== PROBLEM DESCRIPTION ==
Would you please copy each line of the data in which the string "Privacy" occurs?

Pixel coordinate grounding data:
____
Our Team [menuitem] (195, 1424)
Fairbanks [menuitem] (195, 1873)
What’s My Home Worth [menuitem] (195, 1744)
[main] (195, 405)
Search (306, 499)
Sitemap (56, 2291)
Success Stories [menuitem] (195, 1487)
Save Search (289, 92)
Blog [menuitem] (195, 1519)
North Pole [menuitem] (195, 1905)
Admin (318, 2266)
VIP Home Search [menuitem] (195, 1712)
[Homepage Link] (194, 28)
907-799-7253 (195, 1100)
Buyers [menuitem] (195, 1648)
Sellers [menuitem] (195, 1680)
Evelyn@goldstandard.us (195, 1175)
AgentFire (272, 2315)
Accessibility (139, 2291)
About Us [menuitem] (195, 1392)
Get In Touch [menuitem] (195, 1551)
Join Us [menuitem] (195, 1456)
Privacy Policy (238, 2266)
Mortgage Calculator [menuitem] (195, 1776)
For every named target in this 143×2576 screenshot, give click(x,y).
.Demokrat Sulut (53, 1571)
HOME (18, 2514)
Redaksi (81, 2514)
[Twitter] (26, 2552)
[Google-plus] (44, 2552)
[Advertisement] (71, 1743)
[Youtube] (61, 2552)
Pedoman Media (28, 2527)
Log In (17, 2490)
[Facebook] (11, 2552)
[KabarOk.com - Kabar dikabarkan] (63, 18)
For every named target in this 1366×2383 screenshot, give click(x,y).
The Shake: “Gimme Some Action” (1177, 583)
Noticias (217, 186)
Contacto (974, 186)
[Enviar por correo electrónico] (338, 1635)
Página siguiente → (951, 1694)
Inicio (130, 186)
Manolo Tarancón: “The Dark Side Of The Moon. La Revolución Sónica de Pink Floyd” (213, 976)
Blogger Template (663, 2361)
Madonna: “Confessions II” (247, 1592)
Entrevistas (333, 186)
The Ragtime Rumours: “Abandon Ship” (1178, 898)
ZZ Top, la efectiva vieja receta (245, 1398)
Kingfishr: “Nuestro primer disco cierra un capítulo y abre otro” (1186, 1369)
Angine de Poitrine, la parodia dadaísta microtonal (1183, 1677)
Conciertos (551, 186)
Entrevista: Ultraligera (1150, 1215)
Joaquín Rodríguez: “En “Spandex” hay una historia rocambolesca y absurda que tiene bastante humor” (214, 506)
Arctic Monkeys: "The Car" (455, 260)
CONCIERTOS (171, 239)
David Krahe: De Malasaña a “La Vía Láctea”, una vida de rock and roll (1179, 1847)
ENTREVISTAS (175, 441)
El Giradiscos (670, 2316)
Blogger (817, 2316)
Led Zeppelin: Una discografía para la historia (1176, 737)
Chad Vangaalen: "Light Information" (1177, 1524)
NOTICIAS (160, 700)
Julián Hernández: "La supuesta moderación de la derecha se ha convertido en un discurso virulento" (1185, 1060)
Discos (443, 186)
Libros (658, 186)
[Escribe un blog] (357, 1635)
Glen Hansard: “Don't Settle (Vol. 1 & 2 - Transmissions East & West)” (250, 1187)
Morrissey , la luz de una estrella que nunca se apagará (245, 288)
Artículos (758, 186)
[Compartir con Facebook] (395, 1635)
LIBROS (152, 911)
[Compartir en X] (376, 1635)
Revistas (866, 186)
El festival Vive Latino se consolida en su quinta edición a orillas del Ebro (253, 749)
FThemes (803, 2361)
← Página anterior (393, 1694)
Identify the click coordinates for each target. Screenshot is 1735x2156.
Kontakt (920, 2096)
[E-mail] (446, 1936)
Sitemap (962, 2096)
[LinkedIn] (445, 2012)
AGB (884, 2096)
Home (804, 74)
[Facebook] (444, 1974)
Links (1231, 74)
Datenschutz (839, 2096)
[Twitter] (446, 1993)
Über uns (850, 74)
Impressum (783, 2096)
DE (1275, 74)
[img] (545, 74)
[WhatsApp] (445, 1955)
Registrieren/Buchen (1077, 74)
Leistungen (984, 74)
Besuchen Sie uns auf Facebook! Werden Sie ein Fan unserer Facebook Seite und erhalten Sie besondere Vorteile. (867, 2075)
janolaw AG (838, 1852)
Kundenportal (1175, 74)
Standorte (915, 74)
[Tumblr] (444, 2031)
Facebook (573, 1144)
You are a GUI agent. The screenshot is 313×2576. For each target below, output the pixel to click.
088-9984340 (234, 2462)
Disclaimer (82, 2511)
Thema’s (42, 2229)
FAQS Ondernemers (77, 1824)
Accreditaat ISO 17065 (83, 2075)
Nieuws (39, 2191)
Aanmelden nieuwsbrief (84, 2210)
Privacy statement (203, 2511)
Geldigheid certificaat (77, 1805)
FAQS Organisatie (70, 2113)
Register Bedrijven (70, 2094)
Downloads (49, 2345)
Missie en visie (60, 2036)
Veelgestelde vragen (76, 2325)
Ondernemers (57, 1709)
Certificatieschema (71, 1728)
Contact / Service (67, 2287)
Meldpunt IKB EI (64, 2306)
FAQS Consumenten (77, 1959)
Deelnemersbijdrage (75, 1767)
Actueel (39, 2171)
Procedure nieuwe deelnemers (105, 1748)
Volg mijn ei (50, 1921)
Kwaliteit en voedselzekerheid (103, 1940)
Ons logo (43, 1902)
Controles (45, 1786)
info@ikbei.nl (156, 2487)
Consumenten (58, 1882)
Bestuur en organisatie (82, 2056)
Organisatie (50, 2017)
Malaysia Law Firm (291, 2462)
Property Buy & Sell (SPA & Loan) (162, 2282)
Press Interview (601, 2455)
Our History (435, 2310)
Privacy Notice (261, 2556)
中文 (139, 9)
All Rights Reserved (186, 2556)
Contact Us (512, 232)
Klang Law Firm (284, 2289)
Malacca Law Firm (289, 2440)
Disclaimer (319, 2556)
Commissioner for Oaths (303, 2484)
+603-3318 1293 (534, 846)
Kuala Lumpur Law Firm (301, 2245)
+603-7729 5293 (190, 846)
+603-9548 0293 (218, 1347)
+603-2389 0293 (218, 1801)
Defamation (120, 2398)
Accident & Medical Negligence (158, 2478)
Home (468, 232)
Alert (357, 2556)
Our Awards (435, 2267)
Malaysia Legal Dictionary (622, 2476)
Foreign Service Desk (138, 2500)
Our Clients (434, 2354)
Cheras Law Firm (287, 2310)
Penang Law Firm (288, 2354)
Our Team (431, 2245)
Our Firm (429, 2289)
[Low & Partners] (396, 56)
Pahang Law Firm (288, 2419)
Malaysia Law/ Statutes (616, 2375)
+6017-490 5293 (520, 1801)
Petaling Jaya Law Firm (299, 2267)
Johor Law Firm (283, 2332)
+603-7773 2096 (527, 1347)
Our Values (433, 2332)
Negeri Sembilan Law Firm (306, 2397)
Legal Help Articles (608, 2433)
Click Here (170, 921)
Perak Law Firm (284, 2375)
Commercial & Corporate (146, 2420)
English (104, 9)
____
== WRITTEN SOLUTION ==
Privacy Policy (238, 2266)
Privacy statement (203, 2511)
Privacy Notice (261, 2556)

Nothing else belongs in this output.